Von der Berücksichtigung von Anlass und Kontext kann abgesehen werden, „wenn es sich um eine Äußerung handelt, deren diffamierender Gehalt so erheblich ist, dass sie in jedem denkbaren Sachzusammenhang als bloße Herabsetzung des Betroffenen erscheint und daher unabhängig von ihrem konkreten Kontext stets als persönlich diffamierende Schmähung aufgefasst werden muss, wie dies möglicherweise bei der Verwendung besonders schwerwiegender Schimpf-wörter – etwa aus der Fäkalsprache – der Fall sein kann“ (BVerfG, NJW 2009, 749, 750). Nur unter diesen Voraussetzungen kann auch eine isolierte Betrachtung eines einzelnen Begriffs ausnahmsweise die Annahme einer der Abwägung entzogenen Schmähung tragen (BVerfG, NJW 2009, 3016, 3018). Bei der Beurteilung der Darbietung des Beschuldigten ist aber – wie mehrfach ausgeführt – nicht allein auf den Inhalt der Verse des Gedichts oder gar nur einzelne Begriffe abzustellen, vielmehr ist auch die die Öffentlichkeit wesentlich berührende Frage des Umgangs mit der Meinungs- und Kunstfreiheit in den Blick zu nehmen. In diesem Zusammenhang ist zu berücksichtigen, dass ausweislich der Anmoderation bzw. der zwischenzeitlichen Kommentierung des Gedichts sowohl auf den Hintergrund bzw. die Vorgeschichte der Darbietung als auch darauf hingewiesen wurde, dass der Vortrag des Gedichts (isoliert betrachtet) unzulässig wäre. Damit war – jedenfalls nicht widerlegbar – gerade nicht die Behauptung verbunden, der türkische Staatspräsident übe tatsächlich die beschriebenen sexuellen Praktiken aus oder der Beschuldigte schreibe dem Beschwerdeführer die „angedichteten“ Attribute tatsächlich zu. Vielmehr wurde die Krassheit der Formulierungen als Beispiel eines „Gegenpols“ zu dem im Vergleich hierzu noch relativ „harmlosen“ und vom deutschen Rechtsverständnis als zulässig gedeckten, aber von dem türkischen Staatspräsidenten kritisierten „extra 3“-Beitrag dargestellt.

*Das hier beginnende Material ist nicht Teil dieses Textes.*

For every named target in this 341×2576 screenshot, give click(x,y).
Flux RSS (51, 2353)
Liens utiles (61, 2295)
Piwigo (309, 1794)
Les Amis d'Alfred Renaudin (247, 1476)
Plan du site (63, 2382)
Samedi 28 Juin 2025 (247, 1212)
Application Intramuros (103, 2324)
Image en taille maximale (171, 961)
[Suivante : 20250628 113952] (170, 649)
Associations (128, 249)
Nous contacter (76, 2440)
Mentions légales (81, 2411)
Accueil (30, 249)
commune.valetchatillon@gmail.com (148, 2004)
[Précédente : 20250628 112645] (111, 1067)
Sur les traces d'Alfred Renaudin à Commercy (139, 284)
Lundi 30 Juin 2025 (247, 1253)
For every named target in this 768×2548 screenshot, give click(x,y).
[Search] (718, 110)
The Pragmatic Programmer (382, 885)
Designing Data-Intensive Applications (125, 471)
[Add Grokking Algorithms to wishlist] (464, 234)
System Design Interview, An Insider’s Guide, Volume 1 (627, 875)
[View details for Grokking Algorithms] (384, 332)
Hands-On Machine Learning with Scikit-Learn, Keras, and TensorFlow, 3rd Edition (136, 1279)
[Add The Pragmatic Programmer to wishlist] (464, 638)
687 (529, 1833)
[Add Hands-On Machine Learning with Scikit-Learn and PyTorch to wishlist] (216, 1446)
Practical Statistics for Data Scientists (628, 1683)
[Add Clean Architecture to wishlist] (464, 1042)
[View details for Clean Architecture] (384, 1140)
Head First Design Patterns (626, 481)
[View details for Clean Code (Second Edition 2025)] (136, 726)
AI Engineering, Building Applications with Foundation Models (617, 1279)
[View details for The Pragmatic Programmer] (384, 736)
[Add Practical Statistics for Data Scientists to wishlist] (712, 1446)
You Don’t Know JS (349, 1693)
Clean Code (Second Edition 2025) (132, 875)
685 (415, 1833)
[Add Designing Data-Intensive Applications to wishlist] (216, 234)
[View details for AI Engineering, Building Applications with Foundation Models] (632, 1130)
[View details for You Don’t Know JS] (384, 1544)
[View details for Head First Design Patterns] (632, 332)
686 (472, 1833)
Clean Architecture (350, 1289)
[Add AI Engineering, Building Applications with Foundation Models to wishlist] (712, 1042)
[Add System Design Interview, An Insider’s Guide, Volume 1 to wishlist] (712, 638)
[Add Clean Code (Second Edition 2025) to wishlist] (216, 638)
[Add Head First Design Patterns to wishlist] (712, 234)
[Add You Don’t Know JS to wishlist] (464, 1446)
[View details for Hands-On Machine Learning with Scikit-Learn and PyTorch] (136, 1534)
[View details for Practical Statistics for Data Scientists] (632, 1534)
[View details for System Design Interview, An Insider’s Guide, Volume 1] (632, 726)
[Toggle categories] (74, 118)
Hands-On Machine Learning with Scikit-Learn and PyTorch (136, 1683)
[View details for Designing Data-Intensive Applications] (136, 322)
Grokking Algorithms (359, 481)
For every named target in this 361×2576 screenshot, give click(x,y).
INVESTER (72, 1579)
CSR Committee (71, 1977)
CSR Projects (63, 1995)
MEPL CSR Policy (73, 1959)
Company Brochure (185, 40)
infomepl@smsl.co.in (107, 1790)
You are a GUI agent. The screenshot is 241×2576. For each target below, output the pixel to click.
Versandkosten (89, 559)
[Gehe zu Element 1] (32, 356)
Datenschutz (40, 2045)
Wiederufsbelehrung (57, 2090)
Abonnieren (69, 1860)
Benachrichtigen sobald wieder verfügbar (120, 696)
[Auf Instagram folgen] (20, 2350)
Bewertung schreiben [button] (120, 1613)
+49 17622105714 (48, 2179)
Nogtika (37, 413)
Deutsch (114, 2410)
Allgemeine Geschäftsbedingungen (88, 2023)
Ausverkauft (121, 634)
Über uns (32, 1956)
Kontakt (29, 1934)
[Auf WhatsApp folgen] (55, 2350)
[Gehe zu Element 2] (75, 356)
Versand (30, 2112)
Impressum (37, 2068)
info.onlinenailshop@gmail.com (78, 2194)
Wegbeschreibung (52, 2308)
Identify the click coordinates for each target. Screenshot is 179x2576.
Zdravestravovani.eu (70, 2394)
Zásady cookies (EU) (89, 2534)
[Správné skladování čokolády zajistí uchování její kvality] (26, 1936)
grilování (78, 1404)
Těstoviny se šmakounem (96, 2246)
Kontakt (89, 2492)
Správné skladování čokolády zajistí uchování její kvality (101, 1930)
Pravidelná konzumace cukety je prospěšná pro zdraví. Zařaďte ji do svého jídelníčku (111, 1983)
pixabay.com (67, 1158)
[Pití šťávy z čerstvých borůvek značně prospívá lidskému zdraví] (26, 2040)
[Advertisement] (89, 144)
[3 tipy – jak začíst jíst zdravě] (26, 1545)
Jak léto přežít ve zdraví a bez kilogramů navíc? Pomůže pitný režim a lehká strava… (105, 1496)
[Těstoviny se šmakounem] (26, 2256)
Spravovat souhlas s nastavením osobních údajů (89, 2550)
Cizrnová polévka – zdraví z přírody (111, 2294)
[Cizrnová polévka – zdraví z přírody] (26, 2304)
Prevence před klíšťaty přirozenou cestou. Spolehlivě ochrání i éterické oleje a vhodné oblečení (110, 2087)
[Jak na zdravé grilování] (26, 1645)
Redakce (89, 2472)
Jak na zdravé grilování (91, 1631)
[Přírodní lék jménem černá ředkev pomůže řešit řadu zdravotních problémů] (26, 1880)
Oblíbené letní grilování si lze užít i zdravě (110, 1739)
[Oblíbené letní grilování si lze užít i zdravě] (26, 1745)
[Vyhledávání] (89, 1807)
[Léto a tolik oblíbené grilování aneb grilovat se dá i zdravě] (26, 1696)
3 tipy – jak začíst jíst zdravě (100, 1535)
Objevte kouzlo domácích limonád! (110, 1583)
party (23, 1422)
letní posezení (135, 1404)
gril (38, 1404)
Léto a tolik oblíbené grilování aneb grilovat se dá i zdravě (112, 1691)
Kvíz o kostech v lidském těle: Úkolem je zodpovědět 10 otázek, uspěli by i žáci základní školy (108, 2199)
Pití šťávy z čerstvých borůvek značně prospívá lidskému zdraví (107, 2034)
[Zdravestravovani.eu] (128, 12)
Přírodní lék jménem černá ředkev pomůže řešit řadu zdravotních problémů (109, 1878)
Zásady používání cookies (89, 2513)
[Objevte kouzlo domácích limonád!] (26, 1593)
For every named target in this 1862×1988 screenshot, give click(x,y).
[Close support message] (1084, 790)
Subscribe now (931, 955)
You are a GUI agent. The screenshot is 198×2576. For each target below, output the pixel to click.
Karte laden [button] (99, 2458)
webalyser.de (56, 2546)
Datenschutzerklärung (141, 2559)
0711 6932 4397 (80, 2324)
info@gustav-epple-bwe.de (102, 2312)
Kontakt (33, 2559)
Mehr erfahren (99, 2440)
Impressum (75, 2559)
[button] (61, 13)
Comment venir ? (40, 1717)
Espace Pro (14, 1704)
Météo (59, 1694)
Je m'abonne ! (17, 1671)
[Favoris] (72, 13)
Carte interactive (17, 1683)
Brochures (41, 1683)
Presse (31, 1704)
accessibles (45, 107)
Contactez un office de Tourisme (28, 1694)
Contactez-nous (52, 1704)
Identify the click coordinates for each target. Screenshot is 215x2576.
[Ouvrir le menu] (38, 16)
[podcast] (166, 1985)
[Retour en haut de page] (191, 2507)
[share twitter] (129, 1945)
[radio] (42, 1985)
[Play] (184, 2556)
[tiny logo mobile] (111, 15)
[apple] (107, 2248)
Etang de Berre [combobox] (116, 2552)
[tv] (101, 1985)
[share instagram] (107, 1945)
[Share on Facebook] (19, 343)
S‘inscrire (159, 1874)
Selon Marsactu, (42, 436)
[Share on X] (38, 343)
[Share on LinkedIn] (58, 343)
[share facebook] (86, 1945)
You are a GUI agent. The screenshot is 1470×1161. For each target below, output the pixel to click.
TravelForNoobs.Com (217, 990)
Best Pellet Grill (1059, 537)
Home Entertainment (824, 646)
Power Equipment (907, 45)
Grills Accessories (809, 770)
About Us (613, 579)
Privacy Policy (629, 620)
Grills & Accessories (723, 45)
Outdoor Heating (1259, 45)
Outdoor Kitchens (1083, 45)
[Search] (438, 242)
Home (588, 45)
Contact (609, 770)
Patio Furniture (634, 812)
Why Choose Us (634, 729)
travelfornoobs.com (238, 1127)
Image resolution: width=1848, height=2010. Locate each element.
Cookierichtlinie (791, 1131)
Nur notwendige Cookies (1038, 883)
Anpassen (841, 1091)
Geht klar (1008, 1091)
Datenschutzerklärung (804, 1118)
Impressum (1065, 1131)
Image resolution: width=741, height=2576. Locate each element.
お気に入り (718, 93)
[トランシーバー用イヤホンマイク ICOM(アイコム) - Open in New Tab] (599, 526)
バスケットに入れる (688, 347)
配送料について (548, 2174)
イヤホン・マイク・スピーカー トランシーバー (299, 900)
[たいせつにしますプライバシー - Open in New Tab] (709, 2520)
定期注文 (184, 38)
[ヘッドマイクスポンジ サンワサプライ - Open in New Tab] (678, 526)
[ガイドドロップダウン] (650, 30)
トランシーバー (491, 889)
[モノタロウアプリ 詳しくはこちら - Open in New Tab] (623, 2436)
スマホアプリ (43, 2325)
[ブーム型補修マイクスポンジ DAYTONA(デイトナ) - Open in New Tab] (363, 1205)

Dies gilt gleichermaßen für die Passagen in derber Sprache und mit drastischem Sexualbezug. Sie unterliegen auch einer von der Entscheidung des BVerfG zu den so gen. „Strauß-Karikaturen“ (BVerfG, NJW 1987, 2661) abweichenden Bewertung: Der Darstellung des damaligen bayerischen Ministerpräsidenten als ein Schwein, welches u.a. mit einem anderen Schwein in richterlicher Amtstracht kopuliert, war die Aussage zu entnehmen, der Ministerpräsident „mache sich die Justiz in anstößiger Weise seinen Zwecken zunutze“ und er „empfinde an einer ihm willfährigen Justiz ein tierisches Vergnügen” (BVerfG, NJW 1987, 2661, 2662). Bei den so gen. „Strauß-Karikaturen“ ging es darum, aufzuzeigen, dass der Betroffene „ausgesprochen ‚tierische’ Wesenszüge habe und sich entsprechend benehme“. Darin sah das BVerfG „offenkundig ein(en) Angriff auf die personale Würde des Karikierten“ (BVerfG, a.a.O., 2662). Demgegenüber ist der Darbietung des Beschuldigten bei verständiger Würdigung des Gesamtkontextes nicht zu entnehmen, er unterstelle dem türkischen Ministerpräsidenten ein unanständiges Verhältnis zu den als vermeintliche Sexualpartner Dargestellten oder ein „tierisches Wesen“. Vielmehr ging es dem Beschuldigten nach seiner unwiderlegten Einlassung darum, zu zeigen, dass der türkische Staatspräsident mit dessen Versuch der politischen Einflussnahme auf zulässige satirische Meinungskundgaben in Deutschland eine Grenze überschritten habe. Es ist daher jedenfalls nicht auszuschließen, dass der Darbietung der Gedanke zugrunde lag, einem Tabubruch müsse mit Tabubruch begegnet werden, um ersteren als solchen herauszustellen und ihm so entgegenzutreten.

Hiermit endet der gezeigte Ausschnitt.